Tuesday, September 16, 2008

Causes of Pancreatitis in Dogs and Cats

The pancreas is a glandular organ that is tucked under the stomach and duodenum (first part of the small intestine) in the dog and cat. It has two functions: 1. exocrine - to produce the enzymes needed to digest food, and 2. endocrine - to produce hormones, including the hormone insulin, which facilitates the uptake and storage of glucose (sugar) and amino acids (proteins).

Pancreatitis is an inflammation of the pancreas, causing leakage of the digestive enzymes whereby the pancreas literally starts to "digest itself". Pancreatitis can be acute (sudden) or chronic (happening over a course of time). Both acute and chronic forms are serious and can be life-threatening, especially the acute form.
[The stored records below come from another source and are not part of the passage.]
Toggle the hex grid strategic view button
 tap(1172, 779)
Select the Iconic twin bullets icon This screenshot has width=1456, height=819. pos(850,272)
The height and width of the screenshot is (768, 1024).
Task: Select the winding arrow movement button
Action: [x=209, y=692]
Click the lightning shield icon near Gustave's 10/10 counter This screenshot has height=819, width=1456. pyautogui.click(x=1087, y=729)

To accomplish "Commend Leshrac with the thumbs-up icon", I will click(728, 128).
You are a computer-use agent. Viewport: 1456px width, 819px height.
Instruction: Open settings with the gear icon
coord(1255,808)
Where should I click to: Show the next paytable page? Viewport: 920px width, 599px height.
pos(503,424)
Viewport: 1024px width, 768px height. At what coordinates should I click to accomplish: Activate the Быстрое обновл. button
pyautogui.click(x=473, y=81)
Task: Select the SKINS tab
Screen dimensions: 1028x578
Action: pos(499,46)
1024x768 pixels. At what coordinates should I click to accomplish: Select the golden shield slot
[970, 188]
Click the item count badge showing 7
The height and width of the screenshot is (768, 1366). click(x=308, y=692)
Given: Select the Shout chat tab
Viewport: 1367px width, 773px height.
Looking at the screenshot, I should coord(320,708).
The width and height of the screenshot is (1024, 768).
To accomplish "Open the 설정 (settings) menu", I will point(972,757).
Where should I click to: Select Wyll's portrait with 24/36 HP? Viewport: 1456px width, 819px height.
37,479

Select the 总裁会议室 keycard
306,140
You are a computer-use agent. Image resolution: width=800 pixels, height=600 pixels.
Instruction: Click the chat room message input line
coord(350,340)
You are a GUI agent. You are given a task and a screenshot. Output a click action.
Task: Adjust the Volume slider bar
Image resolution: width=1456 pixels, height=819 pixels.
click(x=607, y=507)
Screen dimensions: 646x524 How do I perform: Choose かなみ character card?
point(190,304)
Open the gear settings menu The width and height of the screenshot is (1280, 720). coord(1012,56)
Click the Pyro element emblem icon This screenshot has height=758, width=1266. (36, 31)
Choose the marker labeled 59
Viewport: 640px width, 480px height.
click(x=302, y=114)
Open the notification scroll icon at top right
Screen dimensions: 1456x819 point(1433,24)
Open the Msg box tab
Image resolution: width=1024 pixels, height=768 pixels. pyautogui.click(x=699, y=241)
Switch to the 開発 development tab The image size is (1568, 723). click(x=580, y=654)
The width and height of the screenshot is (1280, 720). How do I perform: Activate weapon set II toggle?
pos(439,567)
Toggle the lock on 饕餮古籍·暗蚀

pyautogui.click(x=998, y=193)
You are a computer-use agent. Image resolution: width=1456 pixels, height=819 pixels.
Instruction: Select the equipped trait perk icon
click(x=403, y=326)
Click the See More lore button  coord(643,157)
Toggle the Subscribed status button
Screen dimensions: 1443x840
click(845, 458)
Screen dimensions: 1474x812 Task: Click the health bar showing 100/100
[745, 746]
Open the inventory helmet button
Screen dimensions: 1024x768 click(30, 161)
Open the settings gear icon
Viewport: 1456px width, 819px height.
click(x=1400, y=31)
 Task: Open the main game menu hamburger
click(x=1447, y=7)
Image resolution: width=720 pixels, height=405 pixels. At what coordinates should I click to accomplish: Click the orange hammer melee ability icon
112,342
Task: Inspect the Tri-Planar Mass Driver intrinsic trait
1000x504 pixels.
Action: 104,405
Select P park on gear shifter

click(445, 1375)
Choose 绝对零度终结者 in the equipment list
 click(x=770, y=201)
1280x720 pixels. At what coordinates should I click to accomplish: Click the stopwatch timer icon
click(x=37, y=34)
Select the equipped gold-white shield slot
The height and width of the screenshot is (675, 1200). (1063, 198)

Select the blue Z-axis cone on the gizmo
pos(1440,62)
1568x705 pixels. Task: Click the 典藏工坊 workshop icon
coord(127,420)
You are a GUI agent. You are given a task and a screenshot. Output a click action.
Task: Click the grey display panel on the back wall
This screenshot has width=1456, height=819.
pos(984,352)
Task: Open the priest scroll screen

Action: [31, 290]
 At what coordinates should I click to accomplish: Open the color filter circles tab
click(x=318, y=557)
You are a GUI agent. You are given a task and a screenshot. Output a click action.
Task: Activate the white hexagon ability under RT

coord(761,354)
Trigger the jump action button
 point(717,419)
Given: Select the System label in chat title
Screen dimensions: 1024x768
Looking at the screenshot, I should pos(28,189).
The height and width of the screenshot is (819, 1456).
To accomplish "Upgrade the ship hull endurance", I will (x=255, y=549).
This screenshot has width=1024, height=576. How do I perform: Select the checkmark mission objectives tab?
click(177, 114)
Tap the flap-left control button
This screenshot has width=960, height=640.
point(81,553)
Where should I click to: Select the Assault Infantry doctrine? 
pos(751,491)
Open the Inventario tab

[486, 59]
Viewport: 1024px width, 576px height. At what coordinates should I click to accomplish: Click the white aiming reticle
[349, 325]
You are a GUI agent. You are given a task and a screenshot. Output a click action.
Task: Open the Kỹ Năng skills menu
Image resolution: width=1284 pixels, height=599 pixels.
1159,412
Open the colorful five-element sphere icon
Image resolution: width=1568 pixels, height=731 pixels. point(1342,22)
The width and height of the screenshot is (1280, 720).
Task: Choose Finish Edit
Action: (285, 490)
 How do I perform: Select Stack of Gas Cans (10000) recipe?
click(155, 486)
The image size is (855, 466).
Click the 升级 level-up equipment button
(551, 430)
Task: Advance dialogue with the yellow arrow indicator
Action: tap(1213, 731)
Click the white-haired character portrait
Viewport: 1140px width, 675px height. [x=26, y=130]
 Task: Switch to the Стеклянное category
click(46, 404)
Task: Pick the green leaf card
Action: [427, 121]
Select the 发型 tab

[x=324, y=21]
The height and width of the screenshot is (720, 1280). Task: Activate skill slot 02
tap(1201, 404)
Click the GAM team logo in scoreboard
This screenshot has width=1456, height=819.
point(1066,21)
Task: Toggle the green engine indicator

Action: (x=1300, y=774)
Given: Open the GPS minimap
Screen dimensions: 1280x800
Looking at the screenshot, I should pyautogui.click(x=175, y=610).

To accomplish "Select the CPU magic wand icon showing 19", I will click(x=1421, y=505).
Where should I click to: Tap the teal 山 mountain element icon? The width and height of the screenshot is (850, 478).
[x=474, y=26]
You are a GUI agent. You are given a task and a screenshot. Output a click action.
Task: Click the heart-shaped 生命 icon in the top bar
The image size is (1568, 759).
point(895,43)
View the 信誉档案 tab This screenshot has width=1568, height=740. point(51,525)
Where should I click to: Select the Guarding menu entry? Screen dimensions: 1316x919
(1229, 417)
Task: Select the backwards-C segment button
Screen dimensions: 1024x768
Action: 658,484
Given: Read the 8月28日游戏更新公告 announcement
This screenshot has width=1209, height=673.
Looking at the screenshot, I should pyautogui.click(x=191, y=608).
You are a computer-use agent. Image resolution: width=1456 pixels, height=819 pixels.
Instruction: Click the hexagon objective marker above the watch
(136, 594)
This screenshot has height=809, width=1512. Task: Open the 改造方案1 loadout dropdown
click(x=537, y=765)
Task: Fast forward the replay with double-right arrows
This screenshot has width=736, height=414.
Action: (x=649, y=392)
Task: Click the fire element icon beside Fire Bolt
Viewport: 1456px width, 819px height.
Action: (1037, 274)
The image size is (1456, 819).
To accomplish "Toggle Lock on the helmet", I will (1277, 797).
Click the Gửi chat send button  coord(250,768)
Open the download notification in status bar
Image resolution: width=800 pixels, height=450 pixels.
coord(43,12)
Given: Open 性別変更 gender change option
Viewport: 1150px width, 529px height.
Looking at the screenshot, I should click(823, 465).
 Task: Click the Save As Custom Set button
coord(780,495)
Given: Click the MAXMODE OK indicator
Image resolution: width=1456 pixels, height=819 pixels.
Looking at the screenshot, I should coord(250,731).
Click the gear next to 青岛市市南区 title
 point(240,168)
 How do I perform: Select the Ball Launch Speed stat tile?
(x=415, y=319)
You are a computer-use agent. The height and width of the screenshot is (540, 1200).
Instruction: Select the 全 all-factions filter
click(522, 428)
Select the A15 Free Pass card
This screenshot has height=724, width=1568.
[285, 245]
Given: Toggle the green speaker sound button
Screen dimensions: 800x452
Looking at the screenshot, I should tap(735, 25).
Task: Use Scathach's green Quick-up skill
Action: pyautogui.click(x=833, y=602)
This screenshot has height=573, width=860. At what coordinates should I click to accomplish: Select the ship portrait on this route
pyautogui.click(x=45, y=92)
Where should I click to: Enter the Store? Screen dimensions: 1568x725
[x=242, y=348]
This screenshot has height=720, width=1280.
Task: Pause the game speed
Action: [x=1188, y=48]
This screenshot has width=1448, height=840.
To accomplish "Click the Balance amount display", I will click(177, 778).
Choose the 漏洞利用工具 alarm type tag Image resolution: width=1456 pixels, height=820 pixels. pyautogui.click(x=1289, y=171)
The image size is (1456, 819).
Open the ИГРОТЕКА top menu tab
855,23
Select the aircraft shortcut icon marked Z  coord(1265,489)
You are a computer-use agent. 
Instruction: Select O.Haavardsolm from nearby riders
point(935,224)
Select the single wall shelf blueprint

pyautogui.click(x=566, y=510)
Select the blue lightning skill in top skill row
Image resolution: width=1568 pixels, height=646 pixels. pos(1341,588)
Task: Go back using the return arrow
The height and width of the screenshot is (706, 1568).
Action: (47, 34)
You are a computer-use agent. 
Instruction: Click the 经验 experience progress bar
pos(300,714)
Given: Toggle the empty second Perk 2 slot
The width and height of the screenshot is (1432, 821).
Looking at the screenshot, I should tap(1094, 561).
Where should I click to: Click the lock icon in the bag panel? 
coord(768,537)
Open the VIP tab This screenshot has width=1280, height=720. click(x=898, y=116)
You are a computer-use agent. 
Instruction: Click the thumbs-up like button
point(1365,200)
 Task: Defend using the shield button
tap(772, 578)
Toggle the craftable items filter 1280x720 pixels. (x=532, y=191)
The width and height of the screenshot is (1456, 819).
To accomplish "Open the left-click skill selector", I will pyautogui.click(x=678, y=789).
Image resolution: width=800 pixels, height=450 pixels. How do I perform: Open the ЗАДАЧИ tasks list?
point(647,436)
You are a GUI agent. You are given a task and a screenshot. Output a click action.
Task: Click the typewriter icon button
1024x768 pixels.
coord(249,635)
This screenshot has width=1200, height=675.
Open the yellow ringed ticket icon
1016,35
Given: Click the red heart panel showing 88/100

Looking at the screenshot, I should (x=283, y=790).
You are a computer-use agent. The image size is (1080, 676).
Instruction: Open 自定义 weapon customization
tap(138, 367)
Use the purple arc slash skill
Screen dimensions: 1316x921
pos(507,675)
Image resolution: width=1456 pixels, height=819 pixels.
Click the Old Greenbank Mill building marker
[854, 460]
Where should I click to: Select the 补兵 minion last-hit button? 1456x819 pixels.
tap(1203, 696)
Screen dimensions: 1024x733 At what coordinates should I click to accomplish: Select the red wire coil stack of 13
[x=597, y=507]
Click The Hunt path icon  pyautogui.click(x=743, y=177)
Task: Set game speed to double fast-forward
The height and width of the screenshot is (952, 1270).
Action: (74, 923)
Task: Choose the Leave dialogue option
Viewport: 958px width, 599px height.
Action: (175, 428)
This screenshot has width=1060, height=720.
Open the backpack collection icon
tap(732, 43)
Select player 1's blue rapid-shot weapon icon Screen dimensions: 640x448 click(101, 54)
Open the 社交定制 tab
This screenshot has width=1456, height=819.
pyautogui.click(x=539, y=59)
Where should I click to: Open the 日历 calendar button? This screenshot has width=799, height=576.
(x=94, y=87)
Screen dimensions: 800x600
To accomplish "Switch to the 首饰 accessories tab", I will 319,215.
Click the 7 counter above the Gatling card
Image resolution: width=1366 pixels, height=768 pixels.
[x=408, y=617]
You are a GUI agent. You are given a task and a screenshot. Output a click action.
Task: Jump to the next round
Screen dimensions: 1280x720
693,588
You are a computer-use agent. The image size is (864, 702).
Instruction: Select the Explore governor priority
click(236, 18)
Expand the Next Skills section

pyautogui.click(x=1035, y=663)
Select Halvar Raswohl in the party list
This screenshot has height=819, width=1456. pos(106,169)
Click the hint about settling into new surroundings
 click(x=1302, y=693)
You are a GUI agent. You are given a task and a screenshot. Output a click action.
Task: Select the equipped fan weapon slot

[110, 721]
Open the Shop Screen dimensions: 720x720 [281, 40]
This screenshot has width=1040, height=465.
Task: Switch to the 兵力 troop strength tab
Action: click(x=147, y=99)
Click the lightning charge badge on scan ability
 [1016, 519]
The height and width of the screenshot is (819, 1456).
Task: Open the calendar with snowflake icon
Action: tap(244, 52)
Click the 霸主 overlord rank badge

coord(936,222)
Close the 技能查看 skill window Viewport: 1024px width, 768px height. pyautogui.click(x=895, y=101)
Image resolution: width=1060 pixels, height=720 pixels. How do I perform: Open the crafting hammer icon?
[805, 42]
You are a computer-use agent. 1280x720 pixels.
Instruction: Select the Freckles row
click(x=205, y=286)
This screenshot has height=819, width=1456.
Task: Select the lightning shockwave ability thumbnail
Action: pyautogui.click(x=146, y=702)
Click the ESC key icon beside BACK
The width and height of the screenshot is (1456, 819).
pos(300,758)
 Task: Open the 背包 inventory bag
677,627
For the majority of cases, the cause is unknown. Pancreatitis can occur in both dogs and cats, but is generally more common in dogs, especially the acute form. Cats more commonly have the chronic form, and it can be difficult to diagnose. In dogs, obese middle age to older animals have a higher incidence, as do females. Even though exact causes are not known, there are identifiable risk factors. 1. Hyperlipidemia (high fat content in blood); 2. Diets high in fat (greasy people food), trigger for hyperlipidemia; 3. Obesity; 4. Concurrent disease - i.e.Cushing's, Diabetes; 5. Contaminated food or water; 6. Certain drugs, some types of antibiotics or diuretics; 7. Toxins, like organophosphate insecticide; 8. Bacterial or viral infections.

The importance for a healthy pancreas and a healthy pet, starts with a healthy food, pure water, regular exercise, and avoiding chemicals, toxins and pesticides.